*** EXCERPTED RECORDS ***

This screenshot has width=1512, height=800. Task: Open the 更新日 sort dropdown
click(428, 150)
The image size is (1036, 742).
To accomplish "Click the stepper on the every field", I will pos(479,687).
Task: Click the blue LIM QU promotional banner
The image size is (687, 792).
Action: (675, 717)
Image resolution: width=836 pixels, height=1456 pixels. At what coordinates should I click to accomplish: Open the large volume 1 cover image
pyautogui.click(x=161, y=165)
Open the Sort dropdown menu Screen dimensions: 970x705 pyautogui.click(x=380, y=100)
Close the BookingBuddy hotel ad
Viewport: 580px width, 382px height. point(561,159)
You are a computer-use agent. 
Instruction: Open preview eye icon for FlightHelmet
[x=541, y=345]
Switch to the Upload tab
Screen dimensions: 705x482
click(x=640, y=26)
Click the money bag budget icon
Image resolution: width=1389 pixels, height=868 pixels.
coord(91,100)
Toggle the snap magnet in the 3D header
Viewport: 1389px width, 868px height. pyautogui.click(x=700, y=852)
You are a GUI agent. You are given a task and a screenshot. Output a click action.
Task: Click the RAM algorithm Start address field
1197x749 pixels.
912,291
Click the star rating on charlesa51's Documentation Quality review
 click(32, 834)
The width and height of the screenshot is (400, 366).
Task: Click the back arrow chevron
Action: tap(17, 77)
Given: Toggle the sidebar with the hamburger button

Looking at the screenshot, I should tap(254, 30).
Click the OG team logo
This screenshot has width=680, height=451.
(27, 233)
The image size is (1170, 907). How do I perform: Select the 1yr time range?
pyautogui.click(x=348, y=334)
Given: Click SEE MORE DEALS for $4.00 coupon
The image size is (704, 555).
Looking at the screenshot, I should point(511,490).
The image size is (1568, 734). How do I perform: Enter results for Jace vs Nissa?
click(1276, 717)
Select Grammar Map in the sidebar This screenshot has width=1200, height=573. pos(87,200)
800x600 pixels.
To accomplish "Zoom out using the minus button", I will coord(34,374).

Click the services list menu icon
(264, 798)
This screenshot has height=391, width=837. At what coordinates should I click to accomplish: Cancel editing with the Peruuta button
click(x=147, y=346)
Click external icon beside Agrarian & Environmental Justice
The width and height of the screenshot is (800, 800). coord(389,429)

***

## EXERCISE TASK
Could you rewrite the items from the very first one up to and including the line with "Looking at the screenshot, I should point(511,490).", replacing "dropdown" with "list" and leaving everything else unchanged?

## IN RESPONSE
This screenshot has width=1512, height=800. Task: Open the 更新日 sort list
click(428, 150)
The image size is (1036, 742).
To accomplish "Click the stepper on the every field", I will pos(479,687).
Task: Click the blue LIM QU promotional banner
The image size is (687, 792).
Action: (675, 717)
Image resolution: width=836 pixels, height=1456 pixels. At what coordinates should I click to accomplish: Open the large volume 1 cover image
pyautogui.click(x=161, y=165)
Open the Sort list menu Screen dimensions: 970x705 pyautogui.click(x=380, y=100)
Close the BookingBuddy hotel ad
Viewport: 580px width, 382px height. point(561,159)
You are a computer-use agent. 
Instruction: Open preview eye icon for FlightHelmet
[x=541, y=345]
Switch to the Upload tab
Screen dimensions: 705x482
click(x=640, y=26)
Click the money bag budget icon
Image resolution: width=1389 pixels, height=868 pixels.
coord(91,100)
Toggle the snap magnet in the 3D header
Viewport: 1389px width, 868px height. pyautogui.click(x=700, y=852)
You are a GUI agent. You are given a task and a screenshot. Output a click action.
Task: Click the RAM algorithm Start address field
1197x749 pixels.
912,291
Click the star rating on charlesa51's Documentation Quality review
 click(32, 834)
The width and height of the screenshot is (400, 366).
Task: Click the back arrow chevron
Action: tap(17, 77)
Given: Toggle the sidebar with the hamburger button

Looking at the screenshot, I should tap(254, 30).
Click the OG team logo
This screenshot has width=680, height=451.
(27, 233)
The image size is (1170, 907). How do I perform: Select the 1yr time range?
pyautogui.click(x=348, y=334)
Given: Click SEE MORE DEALS for $4.00 coupon
The image size is (704, 555).
Looking at the screenshot, I should point(511,490).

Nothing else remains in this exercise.